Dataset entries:
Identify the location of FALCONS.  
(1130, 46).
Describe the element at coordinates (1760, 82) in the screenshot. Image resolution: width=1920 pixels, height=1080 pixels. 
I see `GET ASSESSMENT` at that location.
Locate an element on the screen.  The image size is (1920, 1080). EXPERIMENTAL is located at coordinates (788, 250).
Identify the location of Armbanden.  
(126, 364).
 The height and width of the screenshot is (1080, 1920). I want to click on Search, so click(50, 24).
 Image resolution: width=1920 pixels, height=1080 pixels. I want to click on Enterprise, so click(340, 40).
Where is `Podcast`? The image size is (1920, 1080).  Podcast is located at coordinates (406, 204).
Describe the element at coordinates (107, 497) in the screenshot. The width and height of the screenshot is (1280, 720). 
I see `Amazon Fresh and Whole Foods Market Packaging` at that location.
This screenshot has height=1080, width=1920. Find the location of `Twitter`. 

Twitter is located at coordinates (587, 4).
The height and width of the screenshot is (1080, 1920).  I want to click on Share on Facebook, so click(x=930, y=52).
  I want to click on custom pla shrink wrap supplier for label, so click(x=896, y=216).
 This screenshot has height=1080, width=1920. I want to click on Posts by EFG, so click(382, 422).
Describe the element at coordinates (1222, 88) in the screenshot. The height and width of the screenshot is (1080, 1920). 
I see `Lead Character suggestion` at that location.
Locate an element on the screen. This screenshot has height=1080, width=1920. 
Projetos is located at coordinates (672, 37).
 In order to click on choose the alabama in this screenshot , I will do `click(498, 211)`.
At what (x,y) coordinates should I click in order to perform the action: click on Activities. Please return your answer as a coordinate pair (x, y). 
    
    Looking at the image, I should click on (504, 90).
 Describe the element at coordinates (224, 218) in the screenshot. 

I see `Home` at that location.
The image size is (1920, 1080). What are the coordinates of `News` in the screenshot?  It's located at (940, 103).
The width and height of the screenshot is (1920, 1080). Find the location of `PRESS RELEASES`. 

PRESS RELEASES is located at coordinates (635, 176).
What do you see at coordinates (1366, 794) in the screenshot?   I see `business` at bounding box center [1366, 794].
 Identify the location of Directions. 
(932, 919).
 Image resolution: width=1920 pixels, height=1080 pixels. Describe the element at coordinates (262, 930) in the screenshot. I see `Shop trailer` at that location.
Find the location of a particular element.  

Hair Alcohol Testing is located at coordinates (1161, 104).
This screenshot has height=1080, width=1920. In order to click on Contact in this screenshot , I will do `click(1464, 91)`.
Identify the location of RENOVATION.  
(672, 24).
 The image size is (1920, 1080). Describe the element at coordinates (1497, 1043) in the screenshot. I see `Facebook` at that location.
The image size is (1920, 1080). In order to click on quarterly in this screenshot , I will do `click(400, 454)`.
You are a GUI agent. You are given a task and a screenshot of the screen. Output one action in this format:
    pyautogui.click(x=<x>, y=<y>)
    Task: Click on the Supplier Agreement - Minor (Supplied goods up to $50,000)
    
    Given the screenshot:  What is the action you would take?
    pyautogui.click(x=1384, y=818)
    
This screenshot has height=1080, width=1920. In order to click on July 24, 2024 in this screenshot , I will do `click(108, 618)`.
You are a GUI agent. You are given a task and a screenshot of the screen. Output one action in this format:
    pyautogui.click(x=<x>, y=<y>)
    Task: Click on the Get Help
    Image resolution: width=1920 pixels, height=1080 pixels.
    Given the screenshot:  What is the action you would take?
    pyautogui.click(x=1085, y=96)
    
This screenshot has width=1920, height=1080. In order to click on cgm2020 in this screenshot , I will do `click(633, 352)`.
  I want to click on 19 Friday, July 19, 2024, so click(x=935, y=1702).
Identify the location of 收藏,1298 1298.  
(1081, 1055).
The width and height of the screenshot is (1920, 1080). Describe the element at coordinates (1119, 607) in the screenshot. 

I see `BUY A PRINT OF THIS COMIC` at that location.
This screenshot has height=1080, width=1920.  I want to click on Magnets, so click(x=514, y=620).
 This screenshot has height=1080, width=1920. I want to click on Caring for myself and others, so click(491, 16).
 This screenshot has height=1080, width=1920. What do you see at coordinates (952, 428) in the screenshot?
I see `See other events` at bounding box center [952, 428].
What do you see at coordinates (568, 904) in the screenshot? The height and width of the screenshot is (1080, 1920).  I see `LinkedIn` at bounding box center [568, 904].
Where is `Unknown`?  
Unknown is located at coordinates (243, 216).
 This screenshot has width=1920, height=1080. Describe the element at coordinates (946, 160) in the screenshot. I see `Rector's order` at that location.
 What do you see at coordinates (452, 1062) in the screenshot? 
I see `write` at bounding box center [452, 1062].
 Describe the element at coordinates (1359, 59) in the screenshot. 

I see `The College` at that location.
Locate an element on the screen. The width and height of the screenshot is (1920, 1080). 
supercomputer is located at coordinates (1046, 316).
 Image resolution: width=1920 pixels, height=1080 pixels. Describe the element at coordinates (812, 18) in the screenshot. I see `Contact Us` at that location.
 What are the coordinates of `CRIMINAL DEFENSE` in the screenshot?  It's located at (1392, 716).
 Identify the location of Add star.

PROMPT: Reproduce all of the entries above, substituting "Find the position of" for every occurrence of "Identify the location of" and leaving everything else unchanged.

RESPONSE FOR THIS EXERCISE:
Find the position of FALCONS.  
(1130, 46).
Describe the element at coordinates (1760, 82) in the screenshot. Image resolution: width=1920 pixels, height=1080 pixels. 
I see `GET ASSESSMENT` at that location.
Locate an element on the screen.  The image size is (1920, 1080). EXPERIMENTAL is located at coordinates (788, 250).
Find the position of Armbanden.  
(126, 364).
 The height and width of the screenshot is (1080, 1920). I want to click on Search, so click(50, 24).
 Image resolution: width=1920 pixels, height=1080 pixels. I want to click on Enterprise, so click(340, 40).
Where is `Podcast`? The image size is (1920, 1080).  Podcast is located at coordinates (406, 204).
Describe the element at coordinates (107, 497) in the screenshot. The width and height of the screenshot is (1280, 720). 
I see `Amazon Fresh and Whole Foods Market Packaging` at that location.
This screenshot has height=1080, width=1920. Find the location of `Twitter`. 

Twitter is located at coordinates (587, 4).
The height and width of the screenshot is (1080, 1920).  I want to click on Share on Facebook, so click(x=930, y=52).
  I want to click on custom pla shrink wrap supplier for label, so click(x=896, y=216).
 This screenshot has height=1080, width=1920. I want to click on Posts by EFG, so click(382, 422).
Describe the element at coordinates (1222, 88) in the screenshot. The height and width of the screenshot is (1080, 1920). 
I see `Lead Character suggestion` at that location.
Locate an element on the screen. This screenshot has height=1080, width=1920. 
Projetos is located at coordinates (672, 37).
 In order to click on choose the alabama in this screenshot , I will do `click(498, 211)`.
At what (x,y) coordinates should I click in order to perform the action: click on Activities. Please return your answer as a coordinate pair (x, y). 
    
    Looking at the image, I should click on (504, 90).
 Describe the element at coordinates (224, 218) in the screenshot. 

I see `Home` at that location.
The image size is (1920, 1080). What are the coordinates of `News` in the screenshot?  It's located at (940, 103).
The width and height of the screenshot is (1920, 1080). Find the location of `PRESS RELEASES`. 

PRESS RELEASES is located at coordinates (635, 176).
What do you see at coordinates (1366, 794) in the screenshot?   I see `business` at bounding box center [1366, 794].
 Find the position of Directions. 
(932, 919).
 Image resolution: width=1920 pixels, height=1080 pixels. Describe the element at coordinates (262, 930) in the screenshot. I see `Shop trailer` at that location.
Find the location of a particular element.  

Hair Alcohol Testing is located at coordinates (1161, 104).
This screenshot has height=1080, width=1920. In order to click on Contact in this screenshot , I will do `click(1464, 91)`.
Find the position of RENOVATION.  
(672, 24).
 The image size is (1920, 1080). Describe the element at coordinates (1497, 1043) in the screenshot. I see `Facebook` at that location.
The image size is (1920, 1080). In order to click on quarterly in this screenshot , I will do `click(400, 454)`.
You are a GUI agent. You are given a task and a screenshot of the screen. Output one action in this format:
    pyautogui.click(x=<x>, y=<y>)
    Task: Click on the Supplier Agreement - Minor (Supplied goods up to $50,000)
    
    Given the screenshot:  What is the action you would take?
    pyautogui.click(x=1384, y=818)
    
This screenshot has height=1080, width=1920. In order to click on July 24, 2024 in this screenshot , I will do `click(108, 618)`.
You are a GUI agent. You are given a task and a screenshot of the screen. Output one action in this format:
    pyautogui.click(x=<x>, y=<y>)
    Task: Click on the Get Help
    Image resolution: width=1920 pixels, height=1080 pixels.
    Given the screenshot:  What is the action you would take?
    pyautogui.click(x=1085, y=96)
    
This screenshot has width=1920, height=1080. In order to click on cgm2020 in this screenshot , I will do `click(633, 352)`.
  I want to click on 19 Friday, July 19, 2024, so click(x=935, y=1702).
Find the position of 收藏,1298 1298.  
(1081, 1055).
The width and height of the screenshot is (1920, 1080). Describe the element at coordinates (1119, 607) in the screenshot. 

I see `BUY A PRINT OF THIS COMIC` at that location.
This screenshot has height=1080, width=1920.  I want to click on Magnets, so click(x=514, y=620).
 This screenshot has height=1080, width=1920. I want to click on Caring for myself and others, so click(491, 16).
 This screenshot has height=1080, width=1920. What do you see at coordinates (952, 428) in the screenshot?
I see `See other events` at bounding box center [952, 428].
What do you see at coordinates (568, 904) in the screenshot? The height and width of the screenshot is (1080, 1920).  I see `LinkedIn` at bounding box center [568, 904].
Where is `Unknown`?  
Unknown is located at coordinates (243, 216).
 This screenshot has width=1920, height=1080. Describe the element at coordinates (946, 160) in the screenshot. I see `Rector's order` at that location.
 What do you see at coordinates (452, 1062) in the screenshot? 
I see `write` at bounding box center [452, 1062].
 Describe the element at coordinates (1359, 59) in the screenshot. 

I see `The College` at that location.
Locate an element on the screen. The width and height of the screenshot is (1920, 1080). 
supercomputer is located at coordinates (1046, 316).
 Image resolution: width=1920 pixels, height=1080 pixels. Describe the element at coordinates (812, 18) in the screenshot. I see `Contact Us` at that location.
 What are the coordinates of `CRIMINAL DEFENSE` in the screenshot?  It's located at (1392, 716).
 Find the position of Add star.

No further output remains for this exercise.